Cao Zhang, Wang Huaxiang, Xu Lijun
School of Instrument Science and Opto-Electronics Engineering, Beihang University, Beijing 100191, People's Republic of China.
Rev Sci Instrum. 2008 Oct;79(10):103710. doi: 10.1063/1.3006388.
Electrical impedance tomography is a technique that reconstructs the medium distribution in a region of interest through electrical measurements on its boundary. In this paper, an optimized square sensor was designed for electrical impedance tomography in order to obtain maximum information over the cross section of interest, e.g., circulating fluidized beds, in the sense of Shannon information entropy. An analytical model of the sensor was obtained using the conformal transformation. The model indicates that the square sensor possesses calculable property, which allows the calculation of standard values of the sensor directly from a single dimensional measurement that can be made traceable to the SI unit of length. Based on the model, the sensitivity maps and electrical field lines can be calculated in less than a second. Two model based algorithms for image reconstruction, i.e., back projection algorithm based on electrical field lines and iterative Lavrentiev regularization algorithm based on the sensitivity map, were introduced.
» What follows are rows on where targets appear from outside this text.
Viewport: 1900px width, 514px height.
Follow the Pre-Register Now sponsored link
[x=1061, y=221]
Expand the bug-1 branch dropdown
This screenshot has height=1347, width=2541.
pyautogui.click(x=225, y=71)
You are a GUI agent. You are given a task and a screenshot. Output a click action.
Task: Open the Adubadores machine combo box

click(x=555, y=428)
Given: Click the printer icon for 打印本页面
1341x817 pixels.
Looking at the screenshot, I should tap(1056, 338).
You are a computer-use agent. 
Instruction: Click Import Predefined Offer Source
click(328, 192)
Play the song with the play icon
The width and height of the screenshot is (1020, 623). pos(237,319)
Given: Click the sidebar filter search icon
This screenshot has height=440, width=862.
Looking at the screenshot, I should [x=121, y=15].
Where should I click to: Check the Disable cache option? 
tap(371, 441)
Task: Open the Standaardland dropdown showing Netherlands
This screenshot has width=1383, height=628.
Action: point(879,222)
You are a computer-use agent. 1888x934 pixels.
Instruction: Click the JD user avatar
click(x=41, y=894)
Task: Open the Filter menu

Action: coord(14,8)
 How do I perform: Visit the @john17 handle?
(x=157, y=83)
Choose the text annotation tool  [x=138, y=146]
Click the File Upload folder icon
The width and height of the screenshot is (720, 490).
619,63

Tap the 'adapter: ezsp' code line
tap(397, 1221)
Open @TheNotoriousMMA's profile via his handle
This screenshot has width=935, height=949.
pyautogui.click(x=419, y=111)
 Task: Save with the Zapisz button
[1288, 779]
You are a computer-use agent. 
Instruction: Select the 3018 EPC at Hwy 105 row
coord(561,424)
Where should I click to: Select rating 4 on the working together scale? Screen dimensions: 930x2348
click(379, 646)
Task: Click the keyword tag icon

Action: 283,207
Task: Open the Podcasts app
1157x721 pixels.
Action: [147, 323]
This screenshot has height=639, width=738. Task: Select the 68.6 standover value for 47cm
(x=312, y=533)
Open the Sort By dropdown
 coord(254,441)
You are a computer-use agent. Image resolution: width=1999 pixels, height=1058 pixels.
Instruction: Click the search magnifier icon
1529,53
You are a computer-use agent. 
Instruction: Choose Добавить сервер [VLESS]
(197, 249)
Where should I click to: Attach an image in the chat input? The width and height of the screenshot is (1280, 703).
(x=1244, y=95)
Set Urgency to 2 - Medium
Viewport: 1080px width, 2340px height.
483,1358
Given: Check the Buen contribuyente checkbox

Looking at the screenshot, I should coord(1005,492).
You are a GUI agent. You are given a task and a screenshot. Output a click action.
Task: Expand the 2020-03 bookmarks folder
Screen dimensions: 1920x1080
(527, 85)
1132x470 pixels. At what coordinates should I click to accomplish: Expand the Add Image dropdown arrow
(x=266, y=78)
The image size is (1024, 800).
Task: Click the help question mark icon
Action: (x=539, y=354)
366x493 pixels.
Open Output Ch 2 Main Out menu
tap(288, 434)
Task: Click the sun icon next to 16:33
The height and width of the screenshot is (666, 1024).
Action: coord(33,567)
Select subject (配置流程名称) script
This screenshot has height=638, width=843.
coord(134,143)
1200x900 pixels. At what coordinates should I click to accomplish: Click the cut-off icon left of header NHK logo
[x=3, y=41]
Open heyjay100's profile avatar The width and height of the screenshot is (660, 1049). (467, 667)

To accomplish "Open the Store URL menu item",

Simulated results and experimental results validate the feasibility of the algorithms.
电阻抗断层成像技术是一种通过对感兴趣区域边界进行电学测量来重建该区域介质分布的技术。本文针对电阻抗断层成像设计了一种优化的方形传感器,以便从香农信息熵的角度在感兴趣的横截面(如循环流化床)上获取最大信息。利用共形变换得到了该传感器的解析模型。该模型表明方形传感器具有可计算特性,这使得可以直接从可溯源到国际单位制长度单位的一维测量中计算出传感器的标准值。基于该模型,可在不到一秒的时间内计算出灵敏度分布图和电场线。介绍了两种基于模型的图像重建算法,即基于电场线的反投影算法和基于灵敏度分布图的迭代拉夫连季耶夫正则化算法。模拟结果和实验结果验证了这些算法的可行性。